Dave Hargreaves Personal Training

IIFYM, Flexible Dieting & Personal Training at Doherty's Gym, Brunswick

Dave Hargreaves Personal Training

IIFYM, Flexible Dieting & Personal Training at Doherty's Gym, Brunswick

new plan for Feb – March 2010

new plan for Feb – March 2010

I started on a new program today as I mentioned in the last update.

For chest today I started with 2 sets of 25 pec dec to warm up, then a little stretching and into flat bench press. Actually today I used a hammerstrength bench press machine but I will probably go to free weights next time. On bench press I am doing as follows:

1 x 25 reps warm up set.
1 x 12 reps
1 x 10 reps
1 x 8 reps.

Increasing the weight slightly each time. My plan is to try to progress through out the program, so by the end of March I can do 12 reps with the same weight that I could only do 8 reps to start with. That’s the goal, but we’ll see how it goes. Hopefully I might be able to go even heavier.
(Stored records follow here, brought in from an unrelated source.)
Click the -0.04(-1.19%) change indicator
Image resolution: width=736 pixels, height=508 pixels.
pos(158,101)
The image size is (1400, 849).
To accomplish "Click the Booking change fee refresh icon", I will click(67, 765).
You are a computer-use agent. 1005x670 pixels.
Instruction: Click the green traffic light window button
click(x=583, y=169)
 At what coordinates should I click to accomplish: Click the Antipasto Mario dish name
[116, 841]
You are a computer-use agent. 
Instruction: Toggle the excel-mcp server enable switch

After bench press I did 1 x 25 reps and 3 x 12 reps of incline dumbbell flyes, and then incline dumbbell press with the same strategy as for bench press earlier on.

After this I did 3 x max reps of pushups on the bosu, and then 3 x 12 and 1 x 25 cable scoops.
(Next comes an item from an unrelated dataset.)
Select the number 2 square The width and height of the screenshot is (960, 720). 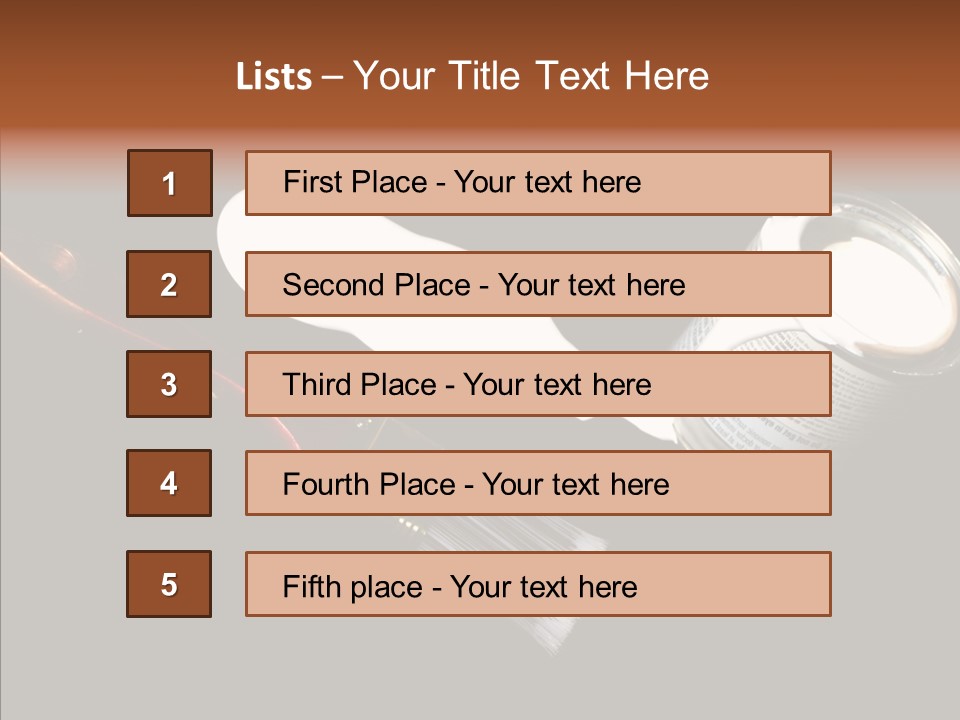point(169,284)
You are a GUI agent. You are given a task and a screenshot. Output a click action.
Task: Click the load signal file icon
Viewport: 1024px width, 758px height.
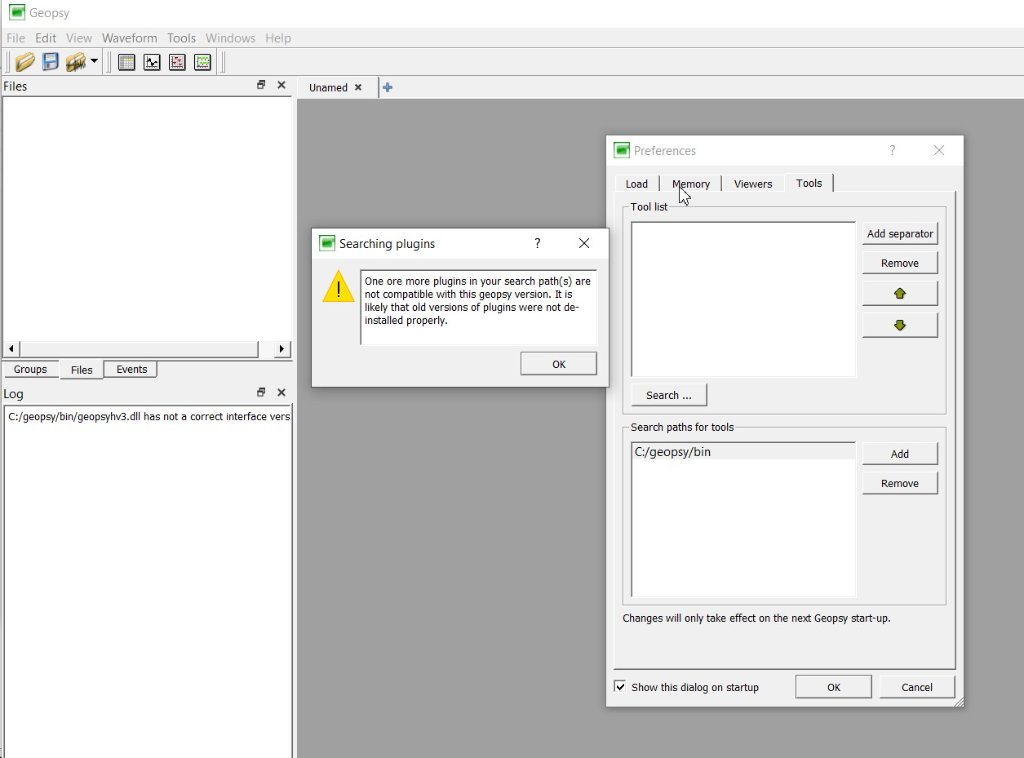76,62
Also tonight I did about 25 minutes boxing workout for my cardio & conditioning. The weather is nice at the moment so training outdoors is not an issue, unlike last week which was too hot (early in the week) and too wet later in the week.
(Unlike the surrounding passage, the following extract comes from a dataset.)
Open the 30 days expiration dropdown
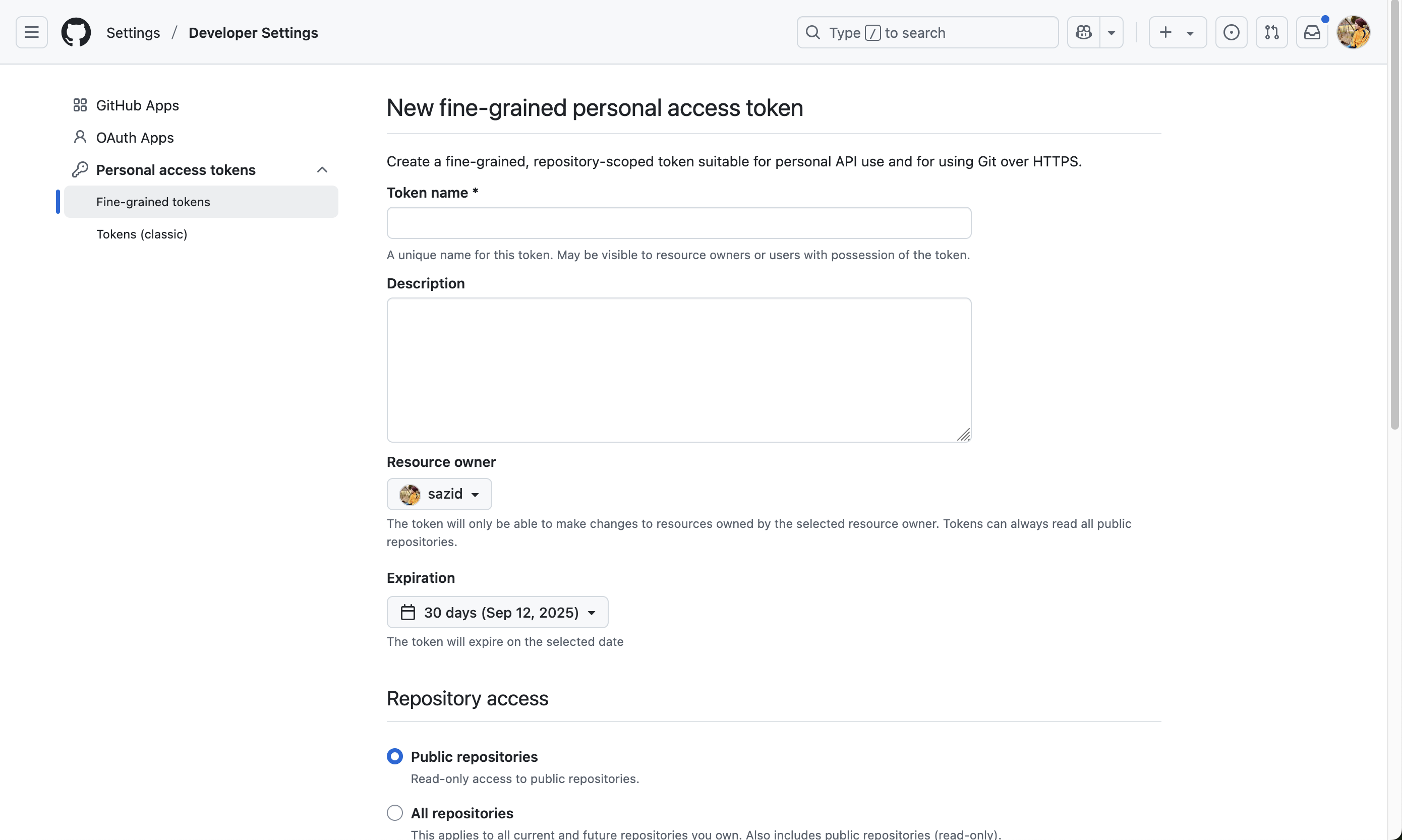 (x=497, y=612)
For dinner this evening i improvised a surprisingly good chickpea & cauliflower curry which I had with some qinoa and tofu. This is a part of my plan to increase my cruciferous vegetable intake as well as getting a good home cooked, non-processed meal with lots of protein, fibre and lower on carbs in the evening. I carb up during the day, but for dinner I am trying to steer clear of breads, rice, etc.

That’s all for now. Tomorrow I will be training my back.